Her husband was a big admirer of the former Beatle.
Tremblay’s husband, Guy Bolduc, was among the dozens killed when fireballs from an exploding train devastated Lac-Megantic’s downtown and engulfed the bar where he was performing.
“He adored Mr. McCartney,” Tremblay wrote in a moving letter to promoter 3 E Event, Experience, Emotion, which offered free tickets to the musician’s show for Lac-Megantic survivors.
“You have allowed my children and me to discover the musical universe of this great artist and (a chance to) bathe in music at a party surrounded by our friends.”
The free ticket idea was floated to McCartney’s team by the promoter at the beginning of last week. The former Beatle’s entourage quickly agreed.
Luci Tremblay, director of communications for promoter 3 E, said organizers were touched by Tremblay’s message.
“I was almost crying when I read that message this morning,” she said. “It was very nice of her to write to us.”
Quebec provincial police believe 47 people were killed in the July 6 disaster. About 2,000 people were forced to flee the area, although most have been allowed to return home.
McCartney’s “Out There” tour will take him to the historic Plains of Abraham in Quebec City. He previously packed the site in 2008 as part of celebrations to mark the provincial capital’s 400th anniversary.
Luci Tremblay said 1,000 tickets had been set aside, and about 900 people took up the offer.
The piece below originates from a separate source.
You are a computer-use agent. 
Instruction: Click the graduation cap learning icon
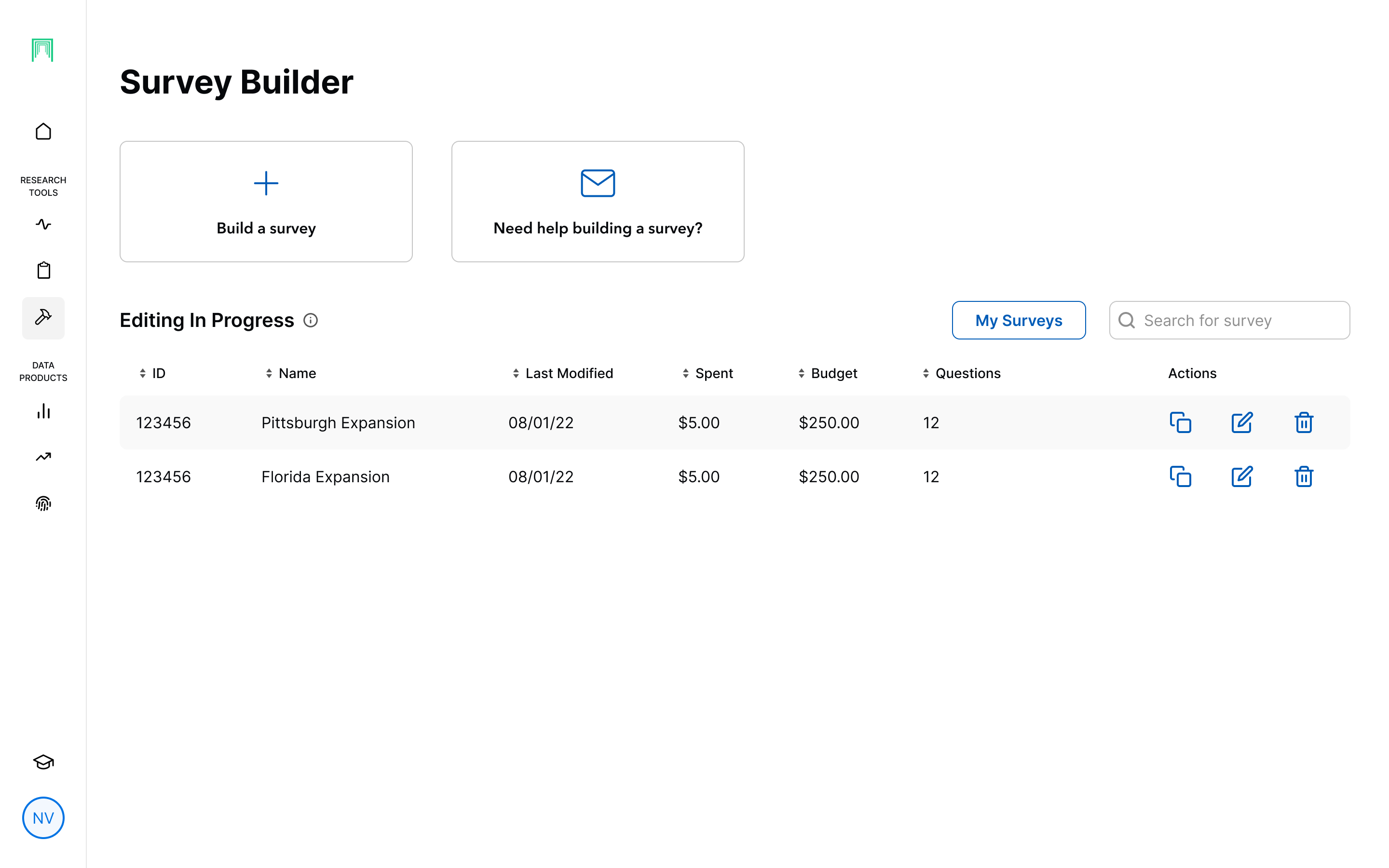pos(43,762)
About 10 buses were also donated in the Lac-Megantic area to bring them to the show.
“We gave them 1,000 tickets but in our mind, if 200 persons want to come, or 400 or 600, the important thing for us was they can do it, no problem,” said Tremblay.
She said Mayor Colette Roy-Laroche was pleased with the response because it represents about 10 per cent of the town’s population.
Tremblay was also impressed with the interest, given the dire circumstances.
“Some people are preparing funerals, some of them are moving so maybe they’re not in the mood to come but what we wanted was those who wanted to come, they can do it.”
Those attending will be in the general admission area behind the zone at the front of the stage.
They won’t meet with McCartney.
“What we heard is that he’s going to talk to them, he’s going to say something to them when he’s on the stage,” Tremblay said, noting that McCartney and his entourage were eager to support the free ticket idea.
In her email to the promoter, Bolduc’s wife said people in Lac-Megantic are grateful for the chance to see the singer.
“It’s a generous gesture that will give us a little break from the difficult moments,” said Caroline Tremblay.
The tickets given to the Lac-Megantic survivors would regularly sell for $99.
The show is McCartney’s fourth in the province of Quebec in the last five years, and tickets appear to have remained readily available.
One telecommunications company has even been offering a three-tickets-for-the-price-of-one promotion.
But Tremblay said sales were picking up as the event got closer.
The promoter also collected $65,000 in donations at a Bruno Mars concert on July 8, and set that to the town to help out.
Lac-Megantic residents aren’t the only special guests at the McCartney show.
About 20 seats have also been set aside for blind Quebecers.